In the dry way, the ‘first matter’ – which was usually a metal such as gold, tin or
copper – was immolated by fire, vitriol, antimony or aqua regia. This process was
called calcination. In the wet way, the same reduction was achieved through
putrefaction (6). The result was dark ashes – hence the first stage of the work was
called nigredo (black). Nigredo was a destructive, sorrowful stage – the moment
where an existing thing (a gold piece, for instance) was brought to dissolution. To
symbolize this dark moment alchemists often used figurative images like the Black
Crow, the Raven or the Toad (7).

Continuing on the right path, often an intermediary state, the so-called ‘Peacock’s
Tail’ occurred – an explosion of colors in the flask. Associated with the goddess
Venus, the peacock was a beautiful display of all the colors of the work (8). Mixing
other substances in the flask, the blackness of the matter eventually disappeared to
make room for a whiteness called albedo. This sudden inversion of colors was a sign
that the work was going in the right direction. Albedo was usually portrayed in the
form of a White Eagle, Dove or Swan (9, 10). It was also associated with silver, and
the moon (11).The whitening was compared to the coming of dawn after a long night,
and embodied as a white Virgin (12). This was a moment of rejoicing, of hope; it was
a proof that darkness would not last forever.

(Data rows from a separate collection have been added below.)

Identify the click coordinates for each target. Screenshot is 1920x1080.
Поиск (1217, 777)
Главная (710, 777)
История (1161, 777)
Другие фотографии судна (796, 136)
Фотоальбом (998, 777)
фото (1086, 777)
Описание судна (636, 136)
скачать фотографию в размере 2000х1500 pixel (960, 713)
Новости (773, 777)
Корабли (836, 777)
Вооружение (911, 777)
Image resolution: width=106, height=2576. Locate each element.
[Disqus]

The next state was citrinitas, yellowing, a stage that many authors after the 15th
century tended to suppress, or rather compress into the last one, rubedo. While the
albedo represented the moon – or female, citrinitas referred to the sun – or male. The
union of male and female (the so-called ‘chemical wedding’) was often a symbol of
the Work. From their conjunction the hermaphroditic offspring – philosophical
Mercury was born. This phase – rubedo – was the triumph of the Work: the creation
of the Philosopher’s Stone in the form of a transparent red stone. This Stone, often
portrayed as a Phoenix, was supposed to perfect anything from metals to human
beings, bestowing long life or immortality (13).

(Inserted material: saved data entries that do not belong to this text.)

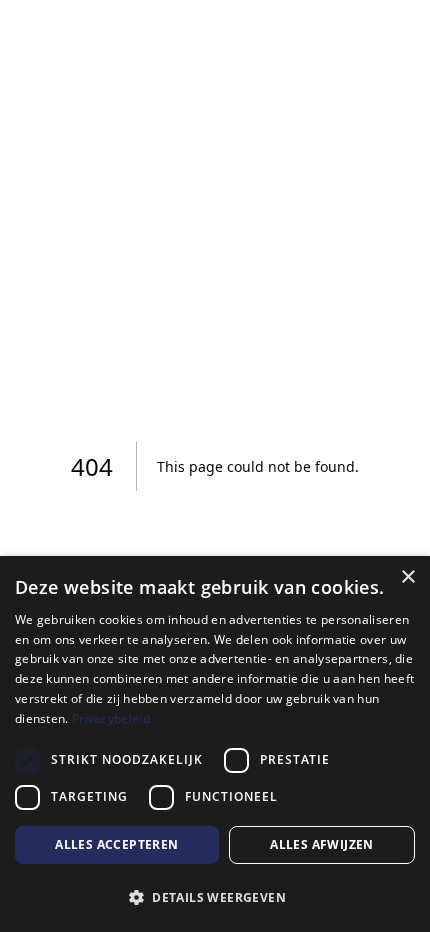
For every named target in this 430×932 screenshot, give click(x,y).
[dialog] (215, 744)
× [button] (407, 577)
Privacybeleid (111, 718)
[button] (215, 897)
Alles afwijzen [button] (322, 844)
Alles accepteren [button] (116, 844)
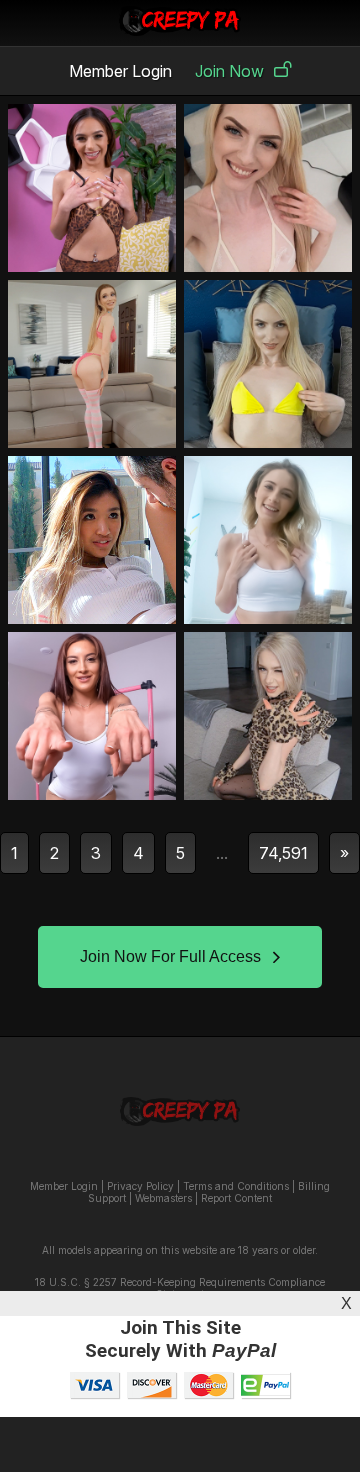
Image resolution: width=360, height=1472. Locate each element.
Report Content (236, 1198)
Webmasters (163, 1198)
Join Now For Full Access (170, 956)
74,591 (283, 853)
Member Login (120, 71)
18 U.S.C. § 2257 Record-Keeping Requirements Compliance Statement (180, 1288)
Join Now (229, 71)
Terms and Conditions (236, 1186)
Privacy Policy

The four-stage Work could never have been accomplished without the so-called
Philosophical Mercury, which was the unifying spirit enlivening the matter, the divine
flow without which transmutation was impossible. Philosophical Mercury was not
common mercury, although mercury could be seen as an image of the philosophical
one. The purpose of the whole alchemical process was in fact, the fixation –
solidification of this elusive spirit, often imagined as a bird. The only way Mercury
could be transformed into matter was by passing through the colorful four-phase
journey.

As a final note, I should add that the four-stage alchemical Work became the basis of
the Jungian psychology of the Self (14). Believing that alchemists in fact did not
pursue physical transmutation, but spiritual one, Jung sought to express the process of
achieving the Self through alchemical imagery.

References

(1), (13) Regai, J. (1992). The Philosopher's Stone: Alchemy and Chemistry, Alif:
Journal of Comparative Poetics, No. 12, pp. 58-77.
(2) Alchemy Website. Archive August 2002. Online. Available at:
http://www.alchemywebsite.com/a-archive_aug02.html . Accessed on 23 Jan 2009.
(3) Eliade, M. (1978). The Forge and the Crucible. New York: Harper & Bros.
(4), (10) Roob, A. (2006). The Hermetic Museum: Alchemy & Mysticism. Koln:
Taschen.
(5) Nève De Mévergnies, P. (1935). Jean-Baptiste Van Helmont. Philosophie par le
Feu. Liege: E. Droz.
(6), (7), (9) McLean, A. Animal Symbolism in the Alchemical Tradition. Online.
Available at: http://www.levity.com/alchemy/animal.html . Accessed on 25 Jan 2009.
8), (12) Trismosin, S. Splendor Solis – 22 Plates. Online. Available at:
http://www.hermetics.org/solis.html . Accessed on 24 Jan 2009.
(11) The Mystica Website. Online. Available at:
http://www.themystica.com/mystica/articles/~alchemy/alchemical_process_summariz
ed.html . Accessed on 23 Jan 2009.
(14) Jung, C. (1980). Psychology and Alchemy. Princeton: Princeton University Press.